How innovation caught a cold in the Covid era
Corporate innovation, our modern-day alchemy that typically aims to transform base assets and ideas into gold, is undergoing a transformation of its own. And this transformation owes much to the Covid-19 pandemic and its impact on business. At least, so it might appear according to recent research.
In this blog post, we want to consider this research against the backdrop of our own experience, and make our own suggestions about how you, as a corporate innovator, can respond to the current trends as we see them.
The research, in a report published in October 2021 by international consultancy Ayming, paints a fairly bleak picture of the innovation landscape during the pandemic. In an opinion survey of management and in-house innovation people in 585 companies across 14 countries, Ayming found that around a third (31%) of those companies had actually ceased innovating during 2020. This was particularly so among companies in the industrial, automotive, energy and biotech sectors, according to Ayming.
One in three companies “too busy” to innovate
The most common reason given by survey respondents was that they had to “attend to the more immediate concerns with the day-to-day running of their business” instead – an issue no doubt directly linked to their efforts to respond to the difficult circumstances at the time. A lack of talented staff (6%) and financial resources (5%) were also cited among various secondary factors.

INFORMATION SUPPLIED:
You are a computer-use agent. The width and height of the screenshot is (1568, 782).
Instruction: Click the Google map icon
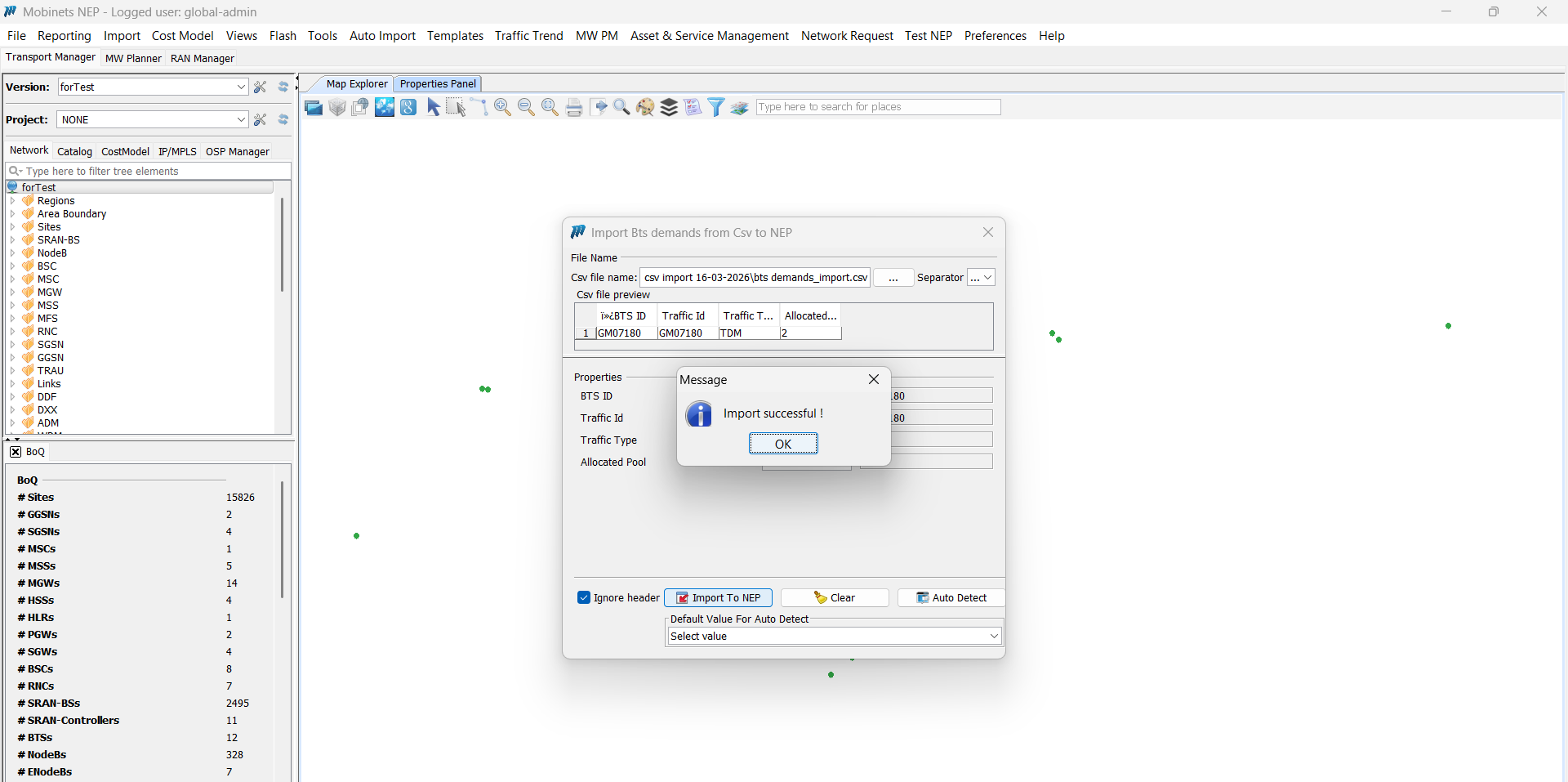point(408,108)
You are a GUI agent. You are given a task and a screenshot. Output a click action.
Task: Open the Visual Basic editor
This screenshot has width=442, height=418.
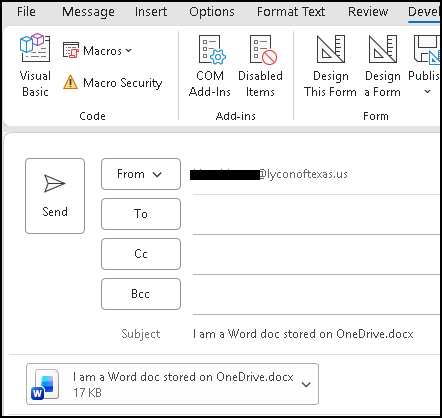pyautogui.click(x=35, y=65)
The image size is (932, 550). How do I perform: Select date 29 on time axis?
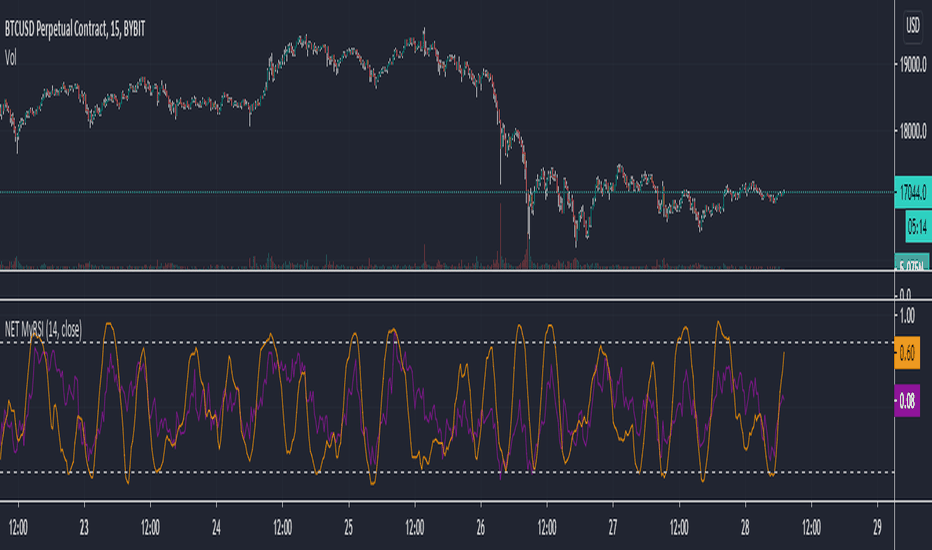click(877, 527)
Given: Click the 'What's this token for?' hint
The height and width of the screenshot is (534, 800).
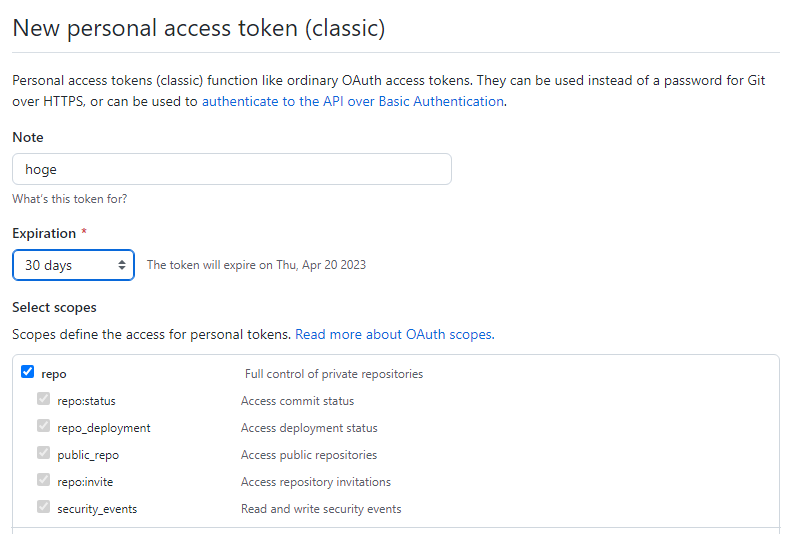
* * *
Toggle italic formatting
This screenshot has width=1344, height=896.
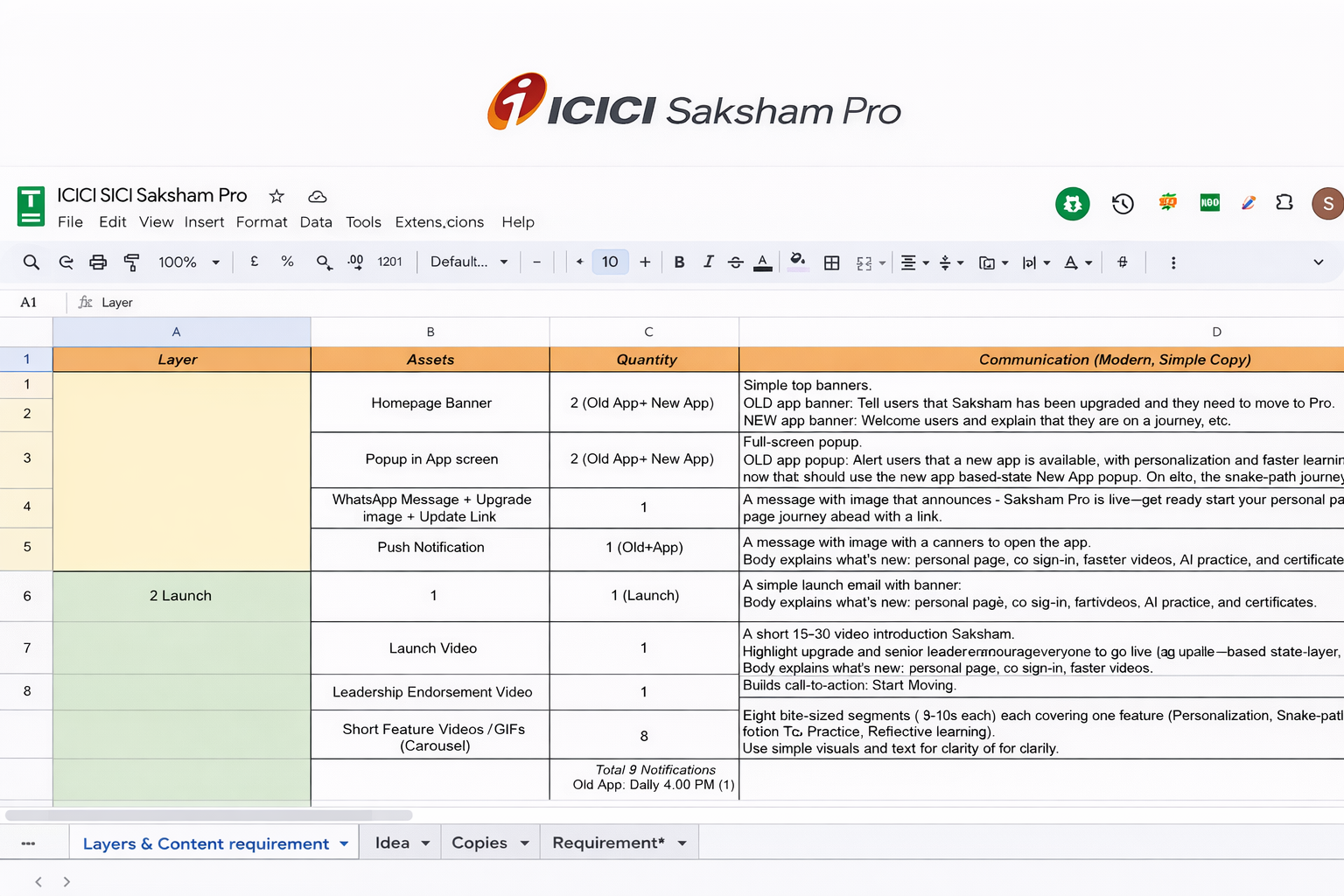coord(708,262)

PROBLEM SET:
[A] Can you repeat the post on innovation during Covid from "One in three" up to and including "various secondary factors.", but swap "talented staff" for "skilled staff"?
[B] Can you extend the post on innovation during Covid from where it stops?

ANSWERS BY TASK:
[A]
One in three companies “too busy” to innovate
The most common reason given by survey respondents was that they had to “attend to the more immediate concerns with the day-to-day running of their business” instead – an issue no doubt directly linked to their efforts to respond to the difficult circumstances at the time. A lack of skilled staff (6%) and financial resources (5%) were also cited among various secondary factors.

[B]
The report, the latest of Ayming’s annual Innovation Barometer surveys, also noted an increasing uncertainty over innovation-related budgets, and a decline in confidence among management involved in innovation. It reported that respondents who felt that “not enough innovation was being done in their companies” had almost doubled to 23% from 12% the previous year. That’s almost one in four of the companies surveyed.
This fall in confidence extended to how people saw their companies measuring up against their competitors: around a third (32%) of respondents were either unsure or doubted that their own companies’ current level of innovation was keeping up with the level in their market generally.
But it’s not just in-house innovators who might be suffering sleepless nights over an apparent decline in innovation. The Innovation Barometer also identified a decrease in collaboration with external resources. This includes consultancies, much like Venturebright and others in the innovation space.
In more detail, the Barometer found that the share of companies focusing on only using their ‘internal resources’ had grown to 67%, compared with 58% from the year before. The share of companies using ‘external private resources’ including consultancies had “decreased dramatically” from 47% to just 29% last year – a situation the Barometer describes as a “major reversal” of the growing trend for using consultancies in the run-up to the pandemic.
A gloomier outlook for innovation?
Commenting on the overall findings, Ayming partner Mark Smith described the Barometer’s findings as “a noticeably gloomier outlook for innovation”.
The Barometer’s findings, particularly the apparent partial shutdown of innovation activity during the pandemic does sound alarming when you consider the importance of innovation for sustaining a competitive edge and for positioning a business in readiness for economic recovery and growth.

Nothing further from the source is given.